Requirements:
Could you print every one of the records below verbatim, without altering a single character?

Data in this exercise:
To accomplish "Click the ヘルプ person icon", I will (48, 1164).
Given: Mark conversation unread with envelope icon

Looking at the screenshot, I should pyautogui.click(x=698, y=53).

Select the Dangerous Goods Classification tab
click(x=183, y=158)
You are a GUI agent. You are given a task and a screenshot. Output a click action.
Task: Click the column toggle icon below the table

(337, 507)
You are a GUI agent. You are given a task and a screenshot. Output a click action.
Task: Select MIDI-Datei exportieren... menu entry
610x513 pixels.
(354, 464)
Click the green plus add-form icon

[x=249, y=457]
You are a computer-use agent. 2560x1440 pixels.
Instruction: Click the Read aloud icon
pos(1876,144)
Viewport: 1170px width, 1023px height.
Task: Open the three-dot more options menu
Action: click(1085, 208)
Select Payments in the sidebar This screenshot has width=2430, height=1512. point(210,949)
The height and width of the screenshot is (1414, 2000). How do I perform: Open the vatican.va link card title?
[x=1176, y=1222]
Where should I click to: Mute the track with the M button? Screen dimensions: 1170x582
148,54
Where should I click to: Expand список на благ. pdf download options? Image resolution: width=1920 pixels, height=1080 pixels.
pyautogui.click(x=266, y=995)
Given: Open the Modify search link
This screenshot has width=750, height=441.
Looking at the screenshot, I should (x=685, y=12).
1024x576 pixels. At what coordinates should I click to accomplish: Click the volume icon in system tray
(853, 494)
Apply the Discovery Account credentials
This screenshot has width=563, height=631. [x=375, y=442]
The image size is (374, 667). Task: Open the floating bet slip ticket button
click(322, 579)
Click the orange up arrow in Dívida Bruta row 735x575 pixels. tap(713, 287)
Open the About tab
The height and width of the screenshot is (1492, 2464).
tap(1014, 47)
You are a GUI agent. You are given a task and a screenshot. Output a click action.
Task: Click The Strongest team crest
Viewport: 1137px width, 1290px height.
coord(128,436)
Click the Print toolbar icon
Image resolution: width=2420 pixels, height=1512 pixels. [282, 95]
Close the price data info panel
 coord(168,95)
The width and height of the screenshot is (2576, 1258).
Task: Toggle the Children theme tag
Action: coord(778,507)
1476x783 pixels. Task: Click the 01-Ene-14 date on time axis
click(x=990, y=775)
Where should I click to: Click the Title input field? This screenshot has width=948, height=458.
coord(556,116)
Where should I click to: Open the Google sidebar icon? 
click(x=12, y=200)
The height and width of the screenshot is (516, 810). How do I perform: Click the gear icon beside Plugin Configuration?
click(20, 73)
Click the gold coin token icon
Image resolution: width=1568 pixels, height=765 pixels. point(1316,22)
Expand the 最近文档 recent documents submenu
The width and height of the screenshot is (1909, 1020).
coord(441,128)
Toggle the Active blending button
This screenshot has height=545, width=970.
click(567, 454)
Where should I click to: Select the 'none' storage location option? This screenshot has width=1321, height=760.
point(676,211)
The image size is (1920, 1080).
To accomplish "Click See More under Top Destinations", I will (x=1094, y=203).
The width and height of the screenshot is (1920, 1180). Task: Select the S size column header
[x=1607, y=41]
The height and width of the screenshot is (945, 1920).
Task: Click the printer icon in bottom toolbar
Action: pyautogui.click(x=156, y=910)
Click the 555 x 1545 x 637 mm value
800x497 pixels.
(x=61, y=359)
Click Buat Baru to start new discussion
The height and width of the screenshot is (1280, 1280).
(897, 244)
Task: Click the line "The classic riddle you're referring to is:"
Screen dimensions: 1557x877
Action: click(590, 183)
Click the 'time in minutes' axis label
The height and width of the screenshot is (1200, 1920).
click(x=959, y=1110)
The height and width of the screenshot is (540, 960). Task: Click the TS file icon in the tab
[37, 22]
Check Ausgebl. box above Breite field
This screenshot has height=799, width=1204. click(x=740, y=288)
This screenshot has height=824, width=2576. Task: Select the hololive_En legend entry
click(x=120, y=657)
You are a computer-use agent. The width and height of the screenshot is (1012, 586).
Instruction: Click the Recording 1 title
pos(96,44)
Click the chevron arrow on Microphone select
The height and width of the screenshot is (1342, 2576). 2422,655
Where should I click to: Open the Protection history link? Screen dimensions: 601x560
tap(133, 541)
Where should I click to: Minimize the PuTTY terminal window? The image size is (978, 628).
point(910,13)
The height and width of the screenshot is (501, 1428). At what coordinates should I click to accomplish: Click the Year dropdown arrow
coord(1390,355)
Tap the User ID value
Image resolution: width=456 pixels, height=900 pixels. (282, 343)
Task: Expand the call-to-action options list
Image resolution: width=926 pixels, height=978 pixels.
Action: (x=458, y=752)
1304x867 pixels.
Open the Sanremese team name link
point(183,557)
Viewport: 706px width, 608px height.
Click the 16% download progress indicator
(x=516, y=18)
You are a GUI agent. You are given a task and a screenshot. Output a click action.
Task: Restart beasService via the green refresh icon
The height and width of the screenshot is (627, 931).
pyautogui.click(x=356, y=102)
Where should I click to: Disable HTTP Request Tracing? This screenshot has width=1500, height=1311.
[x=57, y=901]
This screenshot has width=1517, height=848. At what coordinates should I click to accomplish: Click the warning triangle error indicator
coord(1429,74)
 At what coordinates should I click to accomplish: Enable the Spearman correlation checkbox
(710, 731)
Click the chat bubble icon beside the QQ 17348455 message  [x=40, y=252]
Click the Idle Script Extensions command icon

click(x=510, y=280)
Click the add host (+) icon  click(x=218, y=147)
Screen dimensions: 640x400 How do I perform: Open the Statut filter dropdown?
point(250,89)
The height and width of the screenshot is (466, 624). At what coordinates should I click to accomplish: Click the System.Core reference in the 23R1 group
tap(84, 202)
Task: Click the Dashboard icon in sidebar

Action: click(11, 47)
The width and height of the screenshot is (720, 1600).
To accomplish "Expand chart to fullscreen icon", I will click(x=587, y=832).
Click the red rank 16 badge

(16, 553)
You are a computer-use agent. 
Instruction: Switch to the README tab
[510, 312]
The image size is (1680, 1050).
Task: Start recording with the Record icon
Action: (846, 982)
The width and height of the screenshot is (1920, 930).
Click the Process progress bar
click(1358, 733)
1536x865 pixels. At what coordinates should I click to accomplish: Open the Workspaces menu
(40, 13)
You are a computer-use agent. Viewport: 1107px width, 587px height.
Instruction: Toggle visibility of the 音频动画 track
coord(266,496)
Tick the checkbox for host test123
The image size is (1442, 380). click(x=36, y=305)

The completed task:
To accomplish "Click the ヘルプ person icon", I will (48, 1164).
Given: Mark conversation unread with envelope icon

Looking at the screenshot, I should pyautogui.click(x=698, y=53).

Select the Dangerous Goods Classification tab
click(x=183, y=158)
You are a GUI agent. You are given a task and a screenshot. Output a click action.
Task: Click the column toggle icon below the table

(337, 507)
You are a GUI agent. You are given a task and a screenshot. Output a click action.
Task: Select MIDI-Datei exportieren... menu entry
610x513 pixels.
(354, 464)
Click the green plus add-form icon

[x=249, y=457]
You are a computer-use agent. 2560x1440 pixels.
Instruction: Click the Read aloud icon
pos(1876,144)
Viewport: 1170px width, 1023px height.
Task: Open the three-dot more options menu
Action: click(1085, 208)
Select Payments in the sidebar This screenshot has width=2430, height=1512. point(210,949)
The height and width of the screenshot is (1414, 2000). How do I perform: Open the vatican.va link card title?
[x=1176, y=1222]
Where should I click to: Mute the track with the M button? Screen dimensions: 1170x582
148,54
Where should I click to: Expand список на благ. pdf download options? Image resolution: width=1920 pixels, height=1080 pixels.
pyautogui.click(x=266, y=995)
Given: Open the Modify search link
This screenshot has width=750, height=441.
Looking at the screenshot, I should (x=685, y=12).
1024x576 pixels. At what coordinates should I click to accomplish: Click the volume icon in system tray
(853, 494)
Apply the Discovery Account credentials
This screenshot has width=563, height=631. [x=375, y=442]
The image size is (374, 667). Task: Open the floating bet slip ticket button
click(322, 579)
Click the orange up arrow in Dívida Bruta row 735x575 pixels. tap(713, 287)
Open the About tab
The height and width of the screenshot is (1492, 2464).
tap(1014, 47)
You are a GUI agent. You are given a task and a screenshot. Output a click action.
Task: Click The Strongest team crest
Viewport: 1137px width, 1290px height.
coord(128,436)
Click the Print toolbar icon
Image resolution: width=2420 pixels, height=1512 pixels. [282, 95]
Close the price data info panel
 coord(168,95)
The width and height of the screenshot is (2576, 1258).
Task: Toggle the Children theme tag
Action: coord(778,507)
1476x783 pixels. Task: Click the 01-Ene-14 date on time axis
click(x=990, y=775)
Where should I click to: Click the Title input field? This screenshot has width=948, height=458.
coord(556,116)
Where should I click to: Open the Google sidebar icon? 
click(x=12, y=200)
The height and width of the screenshot is (516, 810). How do I perform: Click the gear icon beside Plugin Configuration?
click(20, 73)
Click the gold coin token icon
Image resolution: width=1568 pixels, height=765 pixels. point(1316,22)
Expand the 最近文档 recent documents submenu
The width and height of the screenshot is (1909, 1020).
coord(441,128)
Toggle the Active blending button
This screenshot has height=545, width=970.
click(567, 454)
Where should I click to: Select the 'none' storage location option? This screenshot has width=1321, height=760.
point(676,211)
The image size is (1920, 1080).
To accomplish "Click See More under Top Destinations", I will (x=1094, y=203).
The width and height of the screenshot is (1920, 1180). Task: Select the S size column header
[x=1607, y=41]
The height and width of the screenshot is (945, 1920).
Task: Click the printer icon in bottom toolbar
Action: pyautogui.click(x=156, y=910)
Click the 555 x 1545 x 637 mm value
800x497 pixels.
(x=61, y=359)
Click Buat Baru to start new discussion
The height and width of the screenshot is (1280, 1280).
(897, 244)
Task: Click the line "The classic riddle you're referring to is:"
Screen dimensions: 1557x877
Action: click(590, 183)
Click the 'time in minutes' axis label
The height and width of the screenshot is (1200, 1920).
click(x=959, y=1110)
The height and width of the screenshot is (540, 960). Task: Click the TS file icon in the tab
[37, 22]
Check Ausgebl. box above Breite field
This screenshot has height=799, width=1204. click(x=740, y=288)
This screenshot has height=824, width=2576. Task: Select the hololive_En legend entry
click(x=120, y=657)
You are a computer-use agent. The width and height of the screenshot is (1012, 586).
Instruction: Click the Recording 1 title
pos(96,44)
Click the chevron arrow on Microphone select
The height and width of the screenshot is (1342, 2576). 2422,655
Where should I click to: Open the Protection history link? Screen dimensions: 601x560
tap(133, 541)
Where should I click to: Minimize the PuTTY terminal window? The image size is (978, 628).
point(910,13)
The height and width of the screenshot is (501, 1428). At what coordinates should I click to accomplish: Click the Year dropdown arrow
coord(1390,355)
Tap the User ID value
Image resolution: width=456 pixels, height=900 pixels. (282, 343)
Task: Expand the call-to-action options list
Image resolution: width=926 pixels, height=978 pixels.
Action: (x=458, y=752)
1304x867 pixels.
Open the Sanremese team name link
point(183,557)
Viewport: 706px width, 608px height.
Click the 16% download progress indicator
(x=516, y=18)
You are a GUI agent. You are given a task and a screenshot. Output a click action.
Task: Restart beasService via the green refresh icon
The height and width of the screenshot is (627, 931).
pyautogui.click(x=356, y=102)
Where should I click to: Disable HTTP Request Tracing? This screenshot has width=1500, height=1311.
[x=57, y=901]
This screenshot has width=1517, height=848. At what coordinates should I click to accomplish: Click the warning triangle error indicator
coord(1429,74)
 At what coordinates should I click to accomplish: Enable the Spearman correlation checkbox
(710, 731)
Click the chat bubble icon beside the QQ 17348455 message  [x=40, y=252]
Click the Idle Script Extensions command icon

click(x=510, y=280)
Click the add host (+) icon  click(x=218, y=147)
Screen dimensions: 640x400 How do I perform: Open the Statut filter dropdown?
point(250,89)
The height and width of the screenshot is (466, 624). At what coordinates should I click to accomplish: Click the System.Core reference in the 23R1 group
tap(84, 202)
Task: Click the Dashboard icon in sidebar

Action: click(11, 47)
The width and height of the screenshot is (720, 1600).
To accomplish "Expand chart to fullscreen icon", I will click(x=587, y=832).
Click the red rank 16 badge

(16, 553)
You are a computer-use agent. 
Instruction: Switch to the README tab
[510, 312]
The image size is (1680, 1050).
Task: Start recording with the Record icon
Action: (846, 982)
The width and height of the screenshot is (1920, 930).
Click the Process progress bar
click(1358, 733)
1536x865 pixels. At what coordinates should I click to accomplish: Open the Workspaces menu
(40, 13)
You are a computer-use agent. Viewport: 1107px width, 587px height.
Instruction: Toggle visibility of the 音频动画 track
coord(266,496)
Tick the checkbox for host test123
The image size is (1442, 380). click(x=36, y=305)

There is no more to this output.